There has been a lot of speculation by futurists on the landscape of mobile devices 10 or 20 years from now. Some believe that mobile devices won’t be a thing at all. They’ll be as much a thing of the past as Flip-phones were before the relaunch of the Motorola RAZR 2020. Let’s look at how this future might look like;
The smartphone: Futurists believe that we’ll have is a small credit card-sized brick about a quarter of an inch thick, mostly battery that you carry in your pocket or a watch, bracelet, or other wearables, all of which primarily recharge via solar. The Brick will be a 5G, 6G, or 7G connection to the internet that will project your own personal Wi-Fi. Everything else will run off that.
I think they’ll actually be more like the hand terminals in The Expanse: the actual handheld will be really quite dumb and just a connection to a cloud computer. It’ll be basically a display with a battery and radio modem, and very minimal firmware to manage basic connections. Maybe some limited offline storage. But 6G will probably make a interconnection requisite for everything, so there’s only a need for a lot of bandwidth, not actual computing on device.
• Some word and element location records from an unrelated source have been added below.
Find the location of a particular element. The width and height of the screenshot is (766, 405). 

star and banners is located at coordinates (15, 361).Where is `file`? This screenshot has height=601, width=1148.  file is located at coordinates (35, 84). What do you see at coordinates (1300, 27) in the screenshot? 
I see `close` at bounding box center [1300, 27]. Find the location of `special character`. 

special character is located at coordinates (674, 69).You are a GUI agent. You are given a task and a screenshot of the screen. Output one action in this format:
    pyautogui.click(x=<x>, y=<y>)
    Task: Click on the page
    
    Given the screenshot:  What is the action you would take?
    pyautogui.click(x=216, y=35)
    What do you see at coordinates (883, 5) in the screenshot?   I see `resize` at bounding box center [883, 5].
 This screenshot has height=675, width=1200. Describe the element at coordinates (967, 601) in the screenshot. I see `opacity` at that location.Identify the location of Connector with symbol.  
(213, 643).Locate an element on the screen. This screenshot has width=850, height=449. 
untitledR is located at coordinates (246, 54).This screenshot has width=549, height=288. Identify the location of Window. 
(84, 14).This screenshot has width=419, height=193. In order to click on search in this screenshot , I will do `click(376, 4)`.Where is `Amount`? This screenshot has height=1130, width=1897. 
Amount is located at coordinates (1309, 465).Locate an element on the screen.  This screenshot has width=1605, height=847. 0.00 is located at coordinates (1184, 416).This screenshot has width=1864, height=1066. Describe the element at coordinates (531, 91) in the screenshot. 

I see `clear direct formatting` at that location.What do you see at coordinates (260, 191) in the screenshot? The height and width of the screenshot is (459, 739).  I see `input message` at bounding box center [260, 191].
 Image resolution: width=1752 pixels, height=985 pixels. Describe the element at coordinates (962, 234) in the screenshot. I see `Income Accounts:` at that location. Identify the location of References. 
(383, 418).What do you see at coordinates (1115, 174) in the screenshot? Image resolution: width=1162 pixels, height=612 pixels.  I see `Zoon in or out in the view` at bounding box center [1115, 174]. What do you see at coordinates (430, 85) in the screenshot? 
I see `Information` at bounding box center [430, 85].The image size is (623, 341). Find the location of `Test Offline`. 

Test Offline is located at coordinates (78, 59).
Digital Assistants: A device similar to a hearing aid will replace all home speakers to interface with your Personal Digital Assistant (PDA). Your PDA will handle most things by voice command, like summoning your personal or Safeboda or Uber rideshare vehicle, playing media for home entertainment, ordering food or supplies, scheduling appointments, getting reservations, setting reminders, paying bills or vendors or using machine learning to understand your habits and remind you of things you might need to pick up on the way home based on your consumption habits. (It takes you an average of 4 days to go through 3 liters of milk, so you might need to pick up some on the way home today.)
Full WiFi connectivity: When you leave the house, you’ll select a device to carry with you depending on what you need, sometimes the full handheld computer that handles much of the functions of today’s Smartphones, but it will not have its own connection, rather running off your personal wifi for everything, even phone calls will run via VoIP over that wifi, sometimes just a small display screen to visually augment your connection through your earpiece. Sometimes you’ll be fine with just your earpiece and brick.
Your vehicle’s internet connection, your TV’s set-top box, all your home internet devices will primarily run off your personal wifi.
A small supplementary device left in the home will be needed to keep the home internet devices, like home automation devices, smart appliances, chore-bots like Roombas and other IoT connected while you’re away.
Net Neutrality: When people ask about why net neutrality is important, this is why. The problems lack of net neutrality causes aren’t what most people think of, like having your connection to NetFlix choked by ISP’s greedy for more fees to deliver video streaming.
In fact, the problem with lack of Net Neutrality is never technology that already exists, it’s the technology that doesn’t exist yet being delayed because the companies that own the pipelines don’t want to lose their cash cows.
VoIP: Voice over IP (VoIP) should have taken over Land Lines 10 years before it actually did. Want to know why it didn’t? ISPs have fought VoIP tooth and nail that has led some governments on levying over-the-top OTT taxes.